I just played thirty minutes of Signs of the Sojourner. It rocks: https://www.echodoggames.com/
One of my favorite mechanics in Signs is unlocking new areas on the map. What’s so striking is how, even after playing only for half-and-hour, the process of guiding conversations towards discovering new locations feels special.
Some background: Signs of the Sojourner is a deck-building card game about conversation; you’re part of a caravan traveling the country, and as you meet new people, they tell you about new towns you should travel to. You can play cards successfully to create a “concordant” conversation, or blow it for a “discordant” dialogue.
Unlocking new locations is a result of successful conversation. While Signs encourages freedom in its dialogue mechanic, you can theoretically tank every conversation in the game, there needs to be a barrier to keep you from “trolling” conversations. Tying game progression to successful displays of empathy and diplomacy does this tremendously well.

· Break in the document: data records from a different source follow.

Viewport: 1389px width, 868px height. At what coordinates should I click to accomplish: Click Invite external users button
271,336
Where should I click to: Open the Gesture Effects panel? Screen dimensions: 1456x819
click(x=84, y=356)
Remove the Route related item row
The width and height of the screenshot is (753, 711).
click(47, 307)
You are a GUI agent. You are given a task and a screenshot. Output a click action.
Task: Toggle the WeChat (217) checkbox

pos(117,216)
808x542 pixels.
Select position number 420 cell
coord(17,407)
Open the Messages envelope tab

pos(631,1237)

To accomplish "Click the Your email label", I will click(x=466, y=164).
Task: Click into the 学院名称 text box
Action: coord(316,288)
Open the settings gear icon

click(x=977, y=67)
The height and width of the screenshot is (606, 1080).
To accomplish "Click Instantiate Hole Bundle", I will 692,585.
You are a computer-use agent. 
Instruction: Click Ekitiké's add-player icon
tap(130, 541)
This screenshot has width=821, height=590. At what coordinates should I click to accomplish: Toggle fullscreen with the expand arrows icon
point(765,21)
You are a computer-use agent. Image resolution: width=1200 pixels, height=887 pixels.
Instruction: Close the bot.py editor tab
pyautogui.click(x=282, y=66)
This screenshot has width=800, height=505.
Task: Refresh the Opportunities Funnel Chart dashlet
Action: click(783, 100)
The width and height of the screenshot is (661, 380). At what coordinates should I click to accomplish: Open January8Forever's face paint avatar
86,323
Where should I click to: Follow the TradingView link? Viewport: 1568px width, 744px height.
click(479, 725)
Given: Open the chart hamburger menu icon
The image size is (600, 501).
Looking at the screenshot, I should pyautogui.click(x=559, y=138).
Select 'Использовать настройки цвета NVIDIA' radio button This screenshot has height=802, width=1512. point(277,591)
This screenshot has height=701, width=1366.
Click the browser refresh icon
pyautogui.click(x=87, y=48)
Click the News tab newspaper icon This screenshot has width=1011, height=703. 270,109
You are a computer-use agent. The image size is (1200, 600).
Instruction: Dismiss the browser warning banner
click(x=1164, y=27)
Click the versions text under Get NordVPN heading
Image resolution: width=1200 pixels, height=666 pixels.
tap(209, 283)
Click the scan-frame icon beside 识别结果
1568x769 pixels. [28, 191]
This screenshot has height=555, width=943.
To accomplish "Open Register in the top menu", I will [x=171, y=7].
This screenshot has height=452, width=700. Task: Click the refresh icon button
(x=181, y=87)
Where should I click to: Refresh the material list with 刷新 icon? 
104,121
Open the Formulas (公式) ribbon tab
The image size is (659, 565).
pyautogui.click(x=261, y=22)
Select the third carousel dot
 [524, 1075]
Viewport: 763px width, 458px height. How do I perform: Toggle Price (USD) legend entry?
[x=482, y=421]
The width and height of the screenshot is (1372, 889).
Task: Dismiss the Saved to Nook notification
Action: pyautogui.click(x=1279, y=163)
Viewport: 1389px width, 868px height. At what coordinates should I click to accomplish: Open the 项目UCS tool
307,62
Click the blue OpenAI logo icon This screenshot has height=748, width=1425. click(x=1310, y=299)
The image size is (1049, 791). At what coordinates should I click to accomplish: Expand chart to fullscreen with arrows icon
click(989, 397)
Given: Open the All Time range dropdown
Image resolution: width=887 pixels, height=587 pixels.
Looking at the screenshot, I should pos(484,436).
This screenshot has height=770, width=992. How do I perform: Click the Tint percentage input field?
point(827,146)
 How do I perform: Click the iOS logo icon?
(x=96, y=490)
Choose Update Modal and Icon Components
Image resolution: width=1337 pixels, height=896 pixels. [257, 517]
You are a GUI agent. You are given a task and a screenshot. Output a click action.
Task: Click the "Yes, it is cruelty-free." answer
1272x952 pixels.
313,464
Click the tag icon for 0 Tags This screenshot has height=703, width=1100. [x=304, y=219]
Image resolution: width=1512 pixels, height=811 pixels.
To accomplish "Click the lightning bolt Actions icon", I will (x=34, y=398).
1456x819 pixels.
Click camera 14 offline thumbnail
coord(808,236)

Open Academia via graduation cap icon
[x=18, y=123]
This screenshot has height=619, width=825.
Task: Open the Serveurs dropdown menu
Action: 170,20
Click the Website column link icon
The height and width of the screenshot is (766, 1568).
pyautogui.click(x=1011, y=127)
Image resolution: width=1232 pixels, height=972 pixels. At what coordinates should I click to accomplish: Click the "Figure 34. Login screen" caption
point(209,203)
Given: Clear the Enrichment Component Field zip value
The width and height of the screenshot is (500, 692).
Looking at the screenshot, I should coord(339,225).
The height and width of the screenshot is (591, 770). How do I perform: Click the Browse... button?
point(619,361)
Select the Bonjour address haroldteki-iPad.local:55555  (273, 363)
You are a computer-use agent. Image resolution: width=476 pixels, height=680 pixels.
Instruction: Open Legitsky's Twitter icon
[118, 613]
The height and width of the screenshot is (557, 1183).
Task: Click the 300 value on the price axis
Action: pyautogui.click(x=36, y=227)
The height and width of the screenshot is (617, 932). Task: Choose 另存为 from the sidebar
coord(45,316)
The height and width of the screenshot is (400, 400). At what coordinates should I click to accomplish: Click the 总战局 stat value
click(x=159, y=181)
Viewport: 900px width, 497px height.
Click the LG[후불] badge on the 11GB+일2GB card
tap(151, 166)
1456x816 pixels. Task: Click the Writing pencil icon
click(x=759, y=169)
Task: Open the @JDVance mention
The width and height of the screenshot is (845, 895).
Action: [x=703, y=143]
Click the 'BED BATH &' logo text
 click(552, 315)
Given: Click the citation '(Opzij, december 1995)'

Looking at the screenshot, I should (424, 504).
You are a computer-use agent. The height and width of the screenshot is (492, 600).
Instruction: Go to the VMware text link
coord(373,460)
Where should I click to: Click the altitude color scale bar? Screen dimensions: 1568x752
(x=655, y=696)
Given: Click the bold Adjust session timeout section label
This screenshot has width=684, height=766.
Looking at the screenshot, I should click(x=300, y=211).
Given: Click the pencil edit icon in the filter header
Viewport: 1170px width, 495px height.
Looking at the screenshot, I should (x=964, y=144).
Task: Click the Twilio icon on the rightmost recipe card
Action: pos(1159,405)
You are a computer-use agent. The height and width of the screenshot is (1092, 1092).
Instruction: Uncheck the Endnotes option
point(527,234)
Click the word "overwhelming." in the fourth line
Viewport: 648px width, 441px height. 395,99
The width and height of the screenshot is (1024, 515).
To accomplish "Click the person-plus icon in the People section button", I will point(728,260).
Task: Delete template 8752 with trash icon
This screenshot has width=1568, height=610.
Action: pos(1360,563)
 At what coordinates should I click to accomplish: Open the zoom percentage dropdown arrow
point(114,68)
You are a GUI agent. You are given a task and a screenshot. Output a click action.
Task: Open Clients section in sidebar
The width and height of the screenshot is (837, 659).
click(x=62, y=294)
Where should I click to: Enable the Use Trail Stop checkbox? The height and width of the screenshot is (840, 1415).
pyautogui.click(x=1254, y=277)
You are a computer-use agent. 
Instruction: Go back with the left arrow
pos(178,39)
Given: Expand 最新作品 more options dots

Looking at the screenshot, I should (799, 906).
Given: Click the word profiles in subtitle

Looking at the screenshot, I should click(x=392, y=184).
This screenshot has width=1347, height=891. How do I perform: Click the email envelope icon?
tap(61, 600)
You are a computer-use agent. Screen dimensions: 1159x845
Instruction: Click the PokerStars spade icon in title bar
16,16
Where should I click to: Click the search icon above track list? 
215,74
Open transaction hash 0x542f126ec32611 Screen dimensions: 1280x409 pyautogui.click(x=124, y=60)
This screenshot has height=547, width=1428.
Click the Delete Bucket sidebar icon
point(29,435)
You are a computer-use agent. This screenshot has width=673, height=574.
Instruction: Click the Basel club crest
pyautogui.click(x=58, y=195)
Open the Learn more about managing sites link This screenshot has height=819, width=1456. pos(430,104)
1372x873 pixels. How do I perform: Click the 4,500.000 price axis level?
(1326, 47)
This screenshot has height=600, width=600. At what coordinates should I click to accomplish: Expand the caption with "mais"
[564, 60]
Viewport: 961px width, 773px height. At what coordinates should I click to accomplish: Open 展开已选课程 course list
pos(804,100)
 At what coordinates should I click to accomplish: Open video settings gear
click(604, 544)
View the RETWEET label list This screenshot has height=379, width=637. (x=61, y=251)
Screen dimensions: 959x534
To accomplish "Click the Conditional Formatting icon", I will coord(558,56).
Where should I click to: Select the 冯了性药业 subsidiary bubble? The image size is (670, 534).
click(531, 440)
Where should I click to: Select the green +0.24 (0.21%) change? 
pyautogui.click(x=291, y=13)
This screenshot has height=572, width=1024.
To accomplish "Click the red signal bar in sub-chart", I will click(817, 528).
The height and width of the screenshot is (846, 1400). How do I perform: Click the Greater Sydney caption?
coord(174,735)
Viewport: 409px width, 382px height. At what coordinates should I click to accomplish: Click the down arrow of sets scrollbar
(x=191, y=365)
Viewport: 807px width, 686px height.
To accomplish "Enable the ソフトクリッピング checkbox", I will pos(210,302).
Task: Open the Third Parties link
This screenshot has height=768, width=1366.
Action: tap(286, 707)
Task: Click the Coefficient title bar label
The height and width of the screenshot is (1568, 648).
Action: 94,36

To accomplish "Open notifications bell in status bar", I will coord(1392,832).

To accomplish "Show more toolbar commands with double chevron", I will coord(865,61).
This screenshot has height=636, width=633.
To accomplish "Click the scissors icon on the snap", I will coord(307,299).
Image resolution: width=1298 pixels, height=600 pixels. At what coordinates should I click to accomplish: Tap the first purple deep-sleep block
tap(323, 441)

Narratively, what I like: each citizen tells you about the roads to each town; not specific coordinates. This dialogue is special; a character giving you relatable landmarks, or warnings about a bumpy road or vicious beasts, is a very conversational way to tell someone where to go. I can’t help but think of all the open-world games, which want to be about long-distance travel, but are content to mark a map with a precise location. But in Signs, before you even reach a new destination, you have to infer what kind of place you’ll be traveling to with these clues. Every moment of the journey feels special because characters guide you; not tell you where to go. And they’re not intervening with their expectations for your journey, or their impressions of a place--it’s up to you to discover and understand a new town.
Signs of the Sojourner has one of the best in-game maps because it so successfully ties the unlocking mechanic to narrative consequence. This is so much better than trawling through a mini-map in Red Dead or Metro to find where X marks the spot.